Dans un discours au palais présidentiel, il a exhorté les Libanais à «rester» dans leur pays, où l'effondrement économique depuis 2019 a aggravé l'émigration massive, insistant sur la situation intérieure sans évoquer les tensions régionales ni les récents bombardements israéliens.

Il a également appelé les dirigeants du pays à «se mettre au service du peuple avec engagement et dévouement» et souligné le besoin «d'autorités et d’institutions qui reconnaissent que le bien commun est supérieur à celui d'une partie».

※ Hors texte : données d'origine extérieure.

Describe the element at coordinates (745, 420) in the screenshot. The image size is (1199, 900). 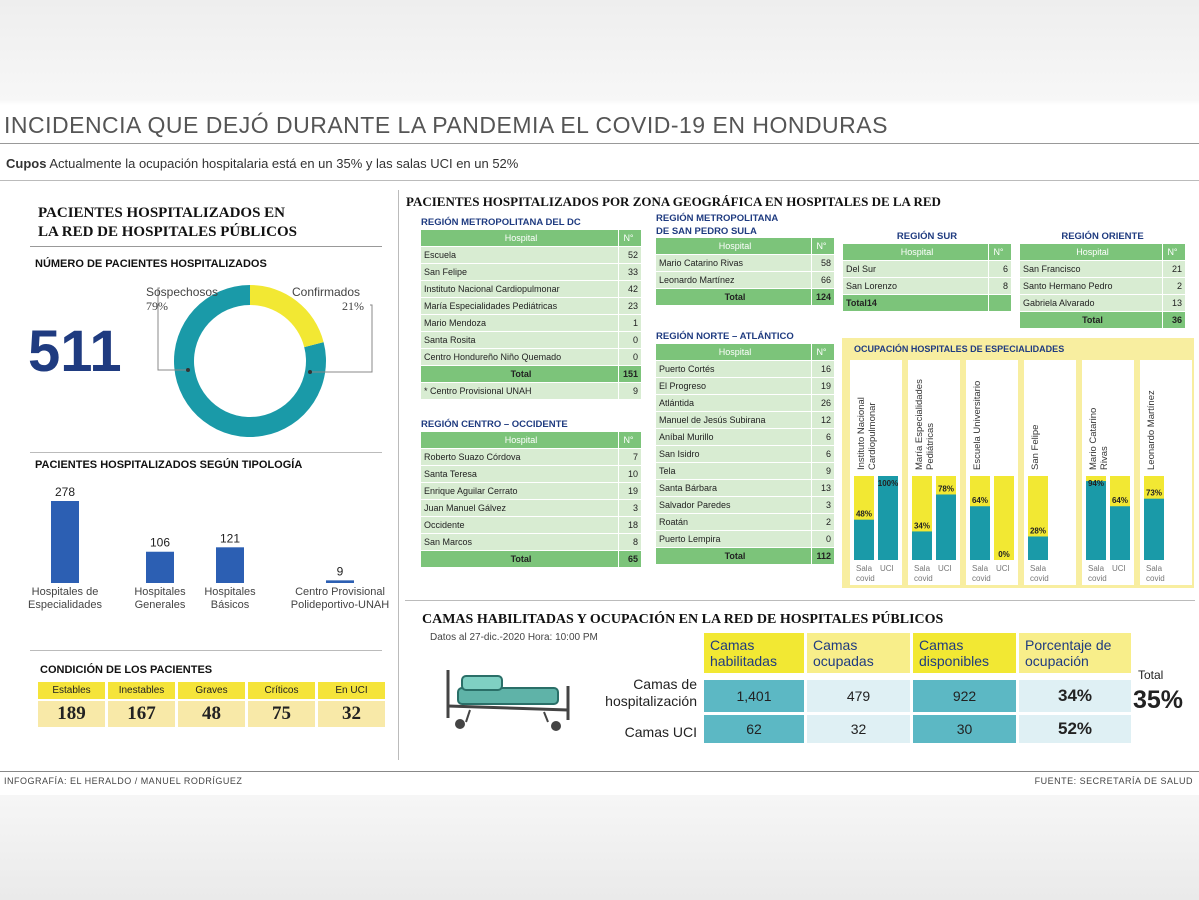
I see `norte-row: Manuel de Jesús Subirana 12` at that location.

800.000 Libanais ont émigré entre 2012 et 2024

La crise économique qui a ruiné les Libanais a été imputée en grande partie à la classe politique, accusée de corruption, de clientélisme et de négligence. Evoquant «une hémorragie de jeunes et de familles» quittant le pays, le pape a estimé qu'il «faut vraiment du courage et de la clairvoyance pour rester dans son pays».

En l'absence de chiffres officiels, un centre de recherche indépendant, al-Doualiya, estime que 800.000 Libanais ont émigré entre 2012 et 2024. La population actuelle est estimée à 5,8 millions d'habitants, dont plus d'un million de réfugiés syriens.

deux jours fériés

La visite de 48 heures du pape suscite un fort enthousiasme dans ce pays multiconfessionnel de 5,8 millions d'habitants, qui a décrété deux jours fériés pour l'occasion. Le souverain pontife a été accueilli avec les honneurs : escorte aérienne, 21 coups de canon, sirènes du port de Beyrouth et une troupe de dabké, la danse traditionnelle.

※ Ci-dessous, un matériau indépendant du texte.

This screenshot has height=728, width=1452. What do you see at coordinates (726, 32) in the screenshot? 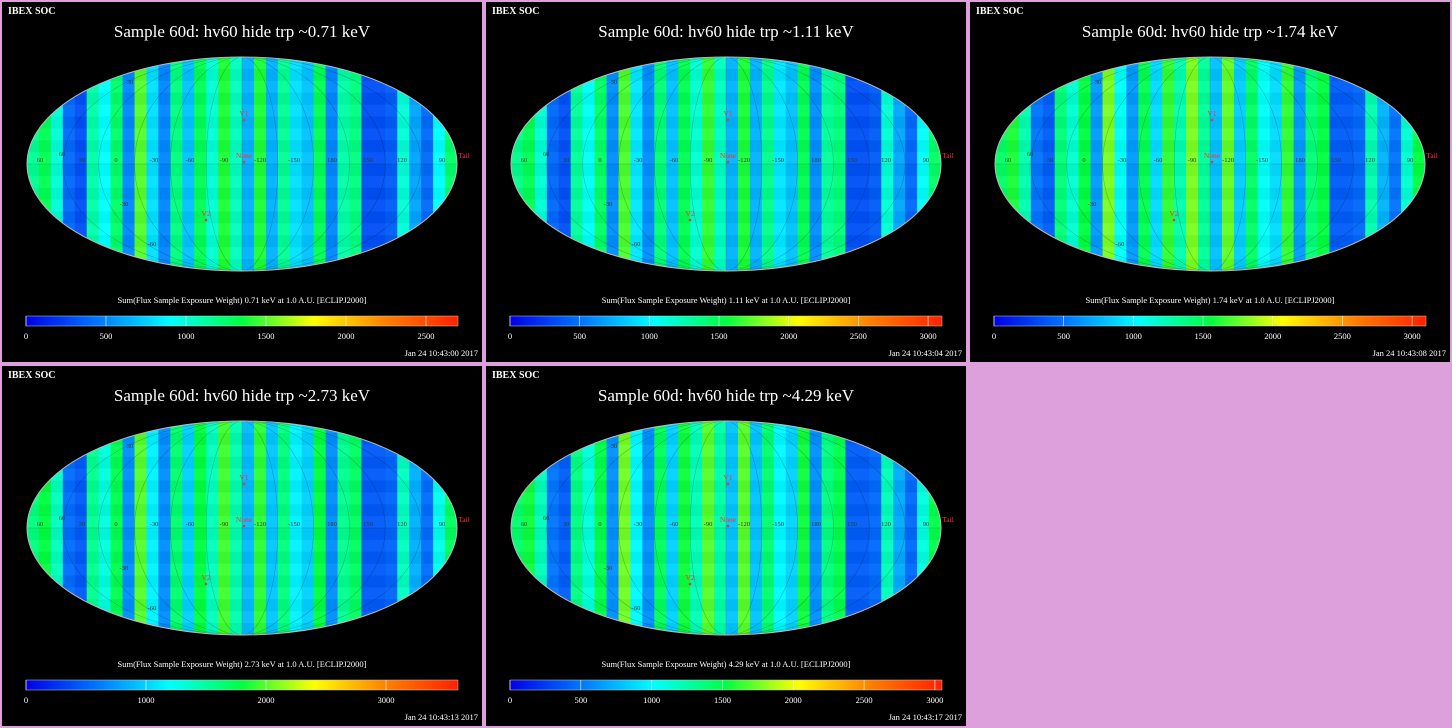
I see `panel-title: Sample 60d: hv60 hide trp ~1.11 keV` at bounding box center [726, 32].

Sous une pluie diluvienne, des centaines de Libanais se sont pressés sur la route menant au palais présidentiel pour acclamer le pape dans sa «papamobile». Le convoi a traversé la banlieue sud de Beyrouth, bastion du Hezbollah, où les scouts du mouvement chiite pro-iranien étaient massés sur la route pour l'accueillir. 

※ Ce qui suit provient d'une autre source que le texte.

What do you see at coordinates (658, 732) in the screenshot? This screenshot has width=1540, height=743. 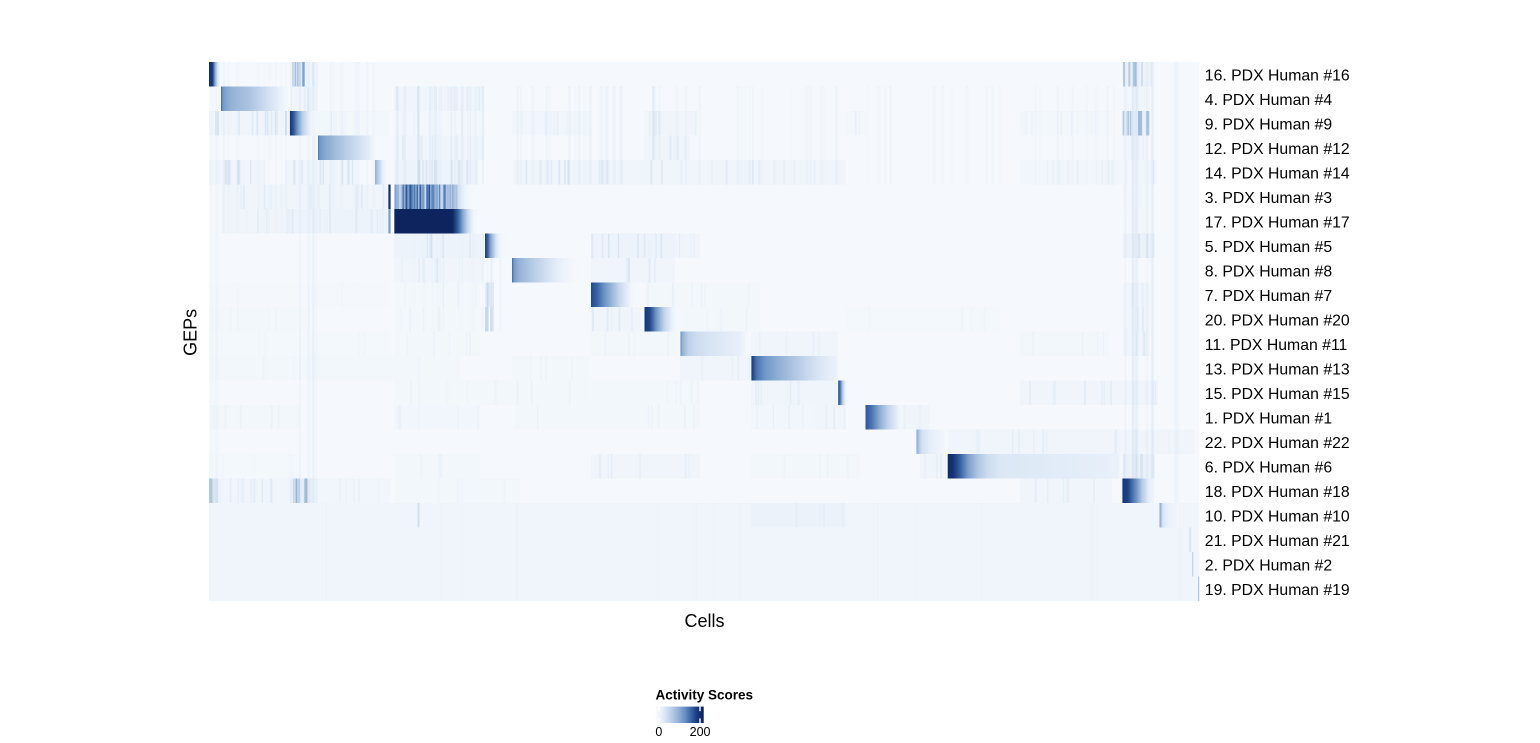 I see `svg-text: 0` at bounding box center [658, 732].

Léon XIV est le premier pape à visiter le pays depuis Benoît XVI en 2012. En dépit du rôle politique important que jouent les chrétiens, ils ont vu leur nombre diminuer ces dernières décennies, notamment en raison de l'émigration des jeunes.

Un modèle pour l'humanité

Le président Joseph Aoun, seul chef d'Etat chrétien du monde arabe, a assuré dans son discours devant le pape que «la sauvegarde du Liban, unique modèle de coexistence» entre chrétiens et musulmans, «est un devoir pour l'humanité». «Car si ce modèle venait à disparaître, nul autre lieu ne pourrait le remplacer», a-t-il ajouté.

Le système politique garantit une parité unique dans la région entre musulmans et chrétiens, alors que la communauté chrétienne est devenue minoritaire au fil des décennies. Aucune statistique officielle n'est publiée à ce sujet en raison de la sensibilité de la question liée aux divisions confessionnelles et au partage du pouvoir.

Pour son premier voyage à l'étranger, Léon XIV a affiché son style prudent depuis son élection, ménageant les sensibilités politiques de ses interlocuteurs tout en répétant ses messages en faveur de l'unité et du respect de la diversité religieuse.